In the lines below, swap every "dropdown" for "drop-down" and reproduce them with everything else unchanged.

═══

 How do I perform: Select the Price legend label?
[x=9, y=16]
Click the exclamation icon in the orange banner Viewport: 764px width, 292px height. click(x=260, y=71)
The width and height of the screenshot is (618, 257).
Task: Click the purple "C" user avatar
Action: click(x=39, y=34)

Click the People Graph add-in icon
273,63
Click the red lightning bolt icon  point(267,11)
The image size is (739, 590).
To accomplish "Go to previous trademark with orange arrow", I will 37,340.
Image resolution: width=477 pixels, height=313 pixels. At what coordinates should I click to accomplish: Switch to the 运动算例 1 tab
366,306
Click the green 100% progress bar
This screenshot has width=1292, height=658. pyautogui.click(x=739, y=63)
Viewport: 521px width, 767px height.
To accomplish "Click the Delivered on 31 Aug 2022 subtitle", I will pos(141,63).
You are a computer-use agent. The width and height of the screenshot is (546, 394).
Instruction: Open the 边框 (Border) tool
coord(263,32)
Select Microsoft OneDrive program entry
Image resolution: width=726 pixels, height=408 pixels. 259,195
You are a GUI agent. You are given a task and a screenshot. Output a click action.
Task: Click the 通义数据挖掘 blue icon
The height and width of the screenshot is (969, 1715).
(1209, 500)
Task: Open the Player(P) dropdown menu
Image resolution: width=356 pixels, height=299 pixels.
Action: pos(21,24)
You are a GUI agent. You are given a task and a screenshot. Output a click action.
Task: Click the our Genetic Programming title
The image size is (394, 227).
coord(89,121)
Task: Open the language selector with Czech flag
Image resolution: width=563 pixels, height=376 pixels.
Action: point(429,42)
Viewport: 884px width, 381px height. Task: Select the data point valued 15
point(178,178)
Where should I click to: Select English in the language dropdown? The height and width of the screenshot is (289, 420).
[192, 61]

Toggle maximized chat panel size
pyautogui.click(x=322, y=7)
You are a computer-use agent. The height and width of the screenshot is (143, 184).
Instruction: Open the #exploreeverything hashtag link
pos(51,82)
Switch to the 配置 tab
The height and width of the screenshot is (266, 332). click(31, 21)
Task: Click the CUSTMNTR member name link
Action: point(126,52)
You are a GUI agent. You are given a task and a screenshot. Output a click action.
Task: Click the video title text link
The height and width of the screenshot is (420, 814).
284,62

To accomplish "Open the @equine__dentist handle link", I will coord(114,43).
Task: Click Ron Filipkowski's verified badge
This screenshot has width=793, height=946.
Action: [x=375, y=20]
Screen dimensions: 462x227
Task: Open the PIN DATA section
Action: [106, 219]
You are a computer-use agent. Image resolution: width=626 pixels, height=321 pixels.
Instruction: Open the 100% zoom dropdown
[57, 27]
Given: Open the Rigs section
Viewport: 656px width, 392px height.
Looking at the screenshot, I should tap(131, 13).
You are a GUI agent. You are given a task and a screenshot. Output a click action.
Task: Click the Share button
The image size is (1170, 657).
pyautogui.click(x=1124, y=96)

═══

_Task output:_
 How do I perform: Select the Price legend label?
[x=9, y=16]
Click the exclamation icon in the orange banner Viewport: 764px width, 292px height. click(x=260, y=71)
The width and height of the screenshot is (618, 257).
Task: Click the purple "C" user avatar
Action: click(x=39, y=34)

Click the People Graph add-in icon
273,63
Click the red lightning bolt icon  point(267,11)
The image size is (739, 590).
To accomplish "Go to previous trademark with orange arrow", I will 37,340.
Image resolution: width=477 pixels, height=313 pixels. At what coordinates should I click to accomplish: Switch to the 运动算例 1 tab
366,306
Click the green 100% progress bar
This screenshot has width=1292, height=658. pyautogui.click(x=739, y=63)
Viewport: 521px width, 767px height.
To accomplish "Click the Delivered on 31 Aug 2022 subtitle", I will pos(141,63).
You are a computer-use agent. The width and height of the screenshot is (546, 394).
Instruction: Open the 边框 (Border) tool
coord(263,32)
Select Microsoft OneDrive program entry
Image resolution: width=726 pixels, height=408 pixels. 259,195
You are a GUI agent. You are given a task and a screenshot. Output a click action.
Task: Click the 通义数据挖掘 blue icon
The height and width of the screenshot is (969, 1715).
(1209, 500)
Task: Open the Player(P) drop-down menu
Image resolution: width=356 pixels, height=299 pixels.
Action: pos(21,24)
You are a GUI agent. You are given a task and a screenshot. Output a click action.
Task: Click the our Genetic Programming title
The image size is (394, 227).
coord(89,121)
Task: Open the language selector with Czech flag
Image resolution: width=563 pixels, height=376 pixels.
Action: point(429,42)
Viewport: 884px width, 381px height. Task: Select the data point valued 15
point(178,178)
Where should I click to: Select English in the language drop-down? The height and width of the screenshot is (289, 420).
[192, 61]

Toggle maximized chat panel size
pyautogui.click(x=322, y=7)
You are a computer-use agent. The height and width of the screenshot is (143, 184).
Instruction: Open the #exploreeverything hashtag link
pos(51,82)
Switch to the 配置 tab
The height and width of the screenshot is (266, 332). click(31, 21)
Task: Click the CUSTMNTR member name link
Action: point(126,52)
You are a GUI agent. You are given a task and a screenshot. Output a click action.
Task: Click the video title text link
The height and width of the screenshot is (420, 814).
284,62

To accomplish "Open the @equine__dentist handle link", I will coord(114,43).
Task: Click Ron Filipkowski's verified badge
This screenshot has width=793, height=946.
Action: [x=375, y=20]
Screen dimensions: 462x227
Task: Open the PIN DATA section
Action: [106, 219]
You are a computer-use agent. Image resolution: width=626 pixels, height=321 pixels.
Instruction: Open the 100% zoom drop-down
[57, 27]
Given: Open the Rigs section
Viewport: 656px width, 392px height.
Looking at the screenshot, I should tap(131, 13).
You are a GUI agent. You are given a task and a screenshot. Output a click action.
Task: Click the Share button
The image size is (1170, 657).
pyautogui.click(x=1124, y=96)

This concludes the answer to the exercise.